### PASSAGE

#####

Everyone has to start somewhere!

Selected films from the Singapore Video Competition 1985, 1986 and 1988

by Chew Tee Pao, Archivist

In 2013, the National Museum of Singapore (NMS) commemorated the 10th anniversary of Singapore Short Cuts, a popular annual local short film showcase that NMS had been programming. It paid tribute to the pioneering efforts of the Singapore Video Competition (SVC) with a one-time special screening that featured a selection of the winning entries from 1985 to 1988. Although it would have been the first time that these films saw the light of day since their respective years in the competition, audiences were provided with very little information about the source of the films.

The Singapore Video Competition began in 1983. It was the first national short filmmaking competition organised by the Singapore Cine & Video Club and the People’s Association, providing a platform that featured some of the early and first local works of now-prominent figures in the local arts and film scene such as Eric Khoo, Haresh Sharma and Jack Neo. In 1991, the Singapore International Film Festival launched its Singapore Short Film Competition.

#####

### SOURCE EXCERPT
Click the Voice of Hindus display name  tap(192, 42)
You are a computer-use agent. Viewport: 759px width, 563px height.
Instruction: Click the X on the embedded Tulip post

#####

### WHAT IS ASKED
Would you repeat the piece on the Singapore Video Competition above, everything from "In 2013, the" down to "of the films.", word for word?

### FINISHED ANSWER
In 2013, the National Museum of Singapore (NMS) commemorated the 10th anniversary of Singapore Short Cuts, a popular annual local short film showcase that NMS had been programming. It paid tribute to the pioneering efforts of the Singapore Video Competition (SVC) with a one-time special screening that featured a selection of the winning entries from 1985 to 1988. Although it would have been the first time that these films saw the light of day since their respective years in the competition, audiences were provided with very little information about the source of the films.